One possibility (a bit similar to @KCotreau's suggestion) is to use ddrescue to clone it to either another drive (at least as large as the original) or to a disk image file.
What ddrescue does is to copy the contents of the drive, skipping over any sections that don't read successfully; then it goes back and retries the sections that got errors on the first pass. The longer you leave it running, the more data you'll get (unless the disk is completely unreadable).
You can even let it run for a while, then mount the recovered volume (it must be read-only -- if it's an image file, just lock the file before mounting it) and see if your files are there. If not, dismount it, unlock, and rerun ddrescue to see if it can get any more.
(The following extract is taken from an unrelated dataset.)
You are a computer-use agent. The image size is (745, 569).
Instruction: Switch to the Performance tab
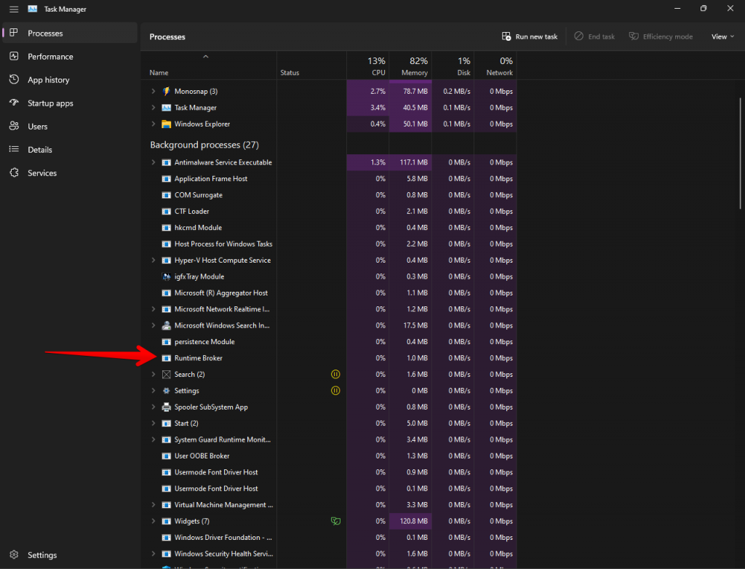[50, 57]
You could also run filesystem repair tools on the recovered disk/image, but if you run anything that modifies the volume (at all), you will not be able to continue the recovery (you'd have to restart from the beginning).
Using it will be a bit unintuitive on OS X, since it wants to work with the unix-level device file, not a mounted volume. There's a procedure on tinyapps.org for how to use it to recover a Mac's internal drive; in your situation you'd just skip step 1 and use USB instead of FireWire in step 4.
There is ddrescue as a compiled binary for OS X on TinyApps. The important thing is that their download links require an account/password. The account is the first line of text in their logo (case matters!) and the password is the second line of text in their logo (see the TinyApps.org FAQ for an explanation).
The TinyApps.org Instructions on using ddrescue
(Note: this is a mostly-copy of my answer to this earlier question.)